Write out the following listing's lines from the one with "The height and width of the screenshot is (1449, 2576)." to the one with "You are a computer-use agent. The", exactly, with both included and no others.
----
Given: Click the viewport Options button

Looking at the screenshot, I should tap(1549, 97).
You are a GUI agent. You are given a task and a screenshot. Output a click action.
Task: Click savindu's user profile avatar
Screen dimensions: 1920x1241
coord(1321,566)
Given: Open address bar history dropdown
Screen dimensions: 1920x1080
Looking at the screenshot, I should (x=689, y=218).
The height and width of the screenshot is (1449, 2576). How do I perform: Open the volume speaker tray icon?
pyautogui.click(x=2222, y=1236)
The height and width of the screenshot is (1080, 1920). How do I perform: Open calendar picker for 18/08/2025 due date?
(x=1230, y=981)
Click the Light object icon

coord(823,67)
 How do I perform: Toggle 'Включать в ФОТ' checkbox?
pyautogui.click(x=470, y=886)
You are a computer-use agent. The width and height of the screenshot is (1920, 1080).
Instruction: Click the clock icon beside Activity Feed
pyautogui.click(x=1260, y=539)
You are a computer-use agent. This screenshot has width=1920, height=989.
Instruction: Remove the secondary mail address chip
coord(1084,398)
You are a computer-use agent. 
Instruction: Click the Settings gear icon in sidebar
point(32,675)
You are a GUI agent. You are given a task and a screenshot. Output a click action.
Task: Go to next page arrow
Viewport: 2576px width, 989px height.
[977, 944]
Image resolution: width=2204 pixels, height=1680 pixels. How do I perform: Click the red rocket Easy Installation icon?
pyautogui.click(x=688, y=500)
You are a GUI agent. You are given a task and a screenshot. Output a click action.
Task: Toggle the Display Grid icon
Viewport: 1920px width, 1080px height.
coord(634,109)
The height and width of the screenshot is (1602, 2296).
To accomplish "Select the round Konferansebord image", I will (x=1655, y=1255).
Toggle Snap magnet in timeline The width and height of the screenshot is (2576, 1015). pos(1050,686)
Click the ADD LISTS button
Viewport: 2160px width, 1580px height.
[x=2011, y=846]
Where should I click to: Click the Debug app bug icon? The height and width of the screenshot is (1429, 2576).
----
> Result for this exercise
The height and width of the screenshot is (1449, 2576). How do I perform: Open the volume speaker tray icon?
pyautogui.click(x=2222, y=1236)
The height and width of the screenshot is (1080, 1920). How do I perform: Open calendar picker for 18/08/2025 due date?
(x=1230, y=981)
Click the Light object icon

coord(823,67)
 How do I perform: Toggle 'Включать в ФОТ' checkbox?
pyautogui.click(x=470, y=886)
You are a computer-use agent. The width and height of the screenshot is (1920, 1080).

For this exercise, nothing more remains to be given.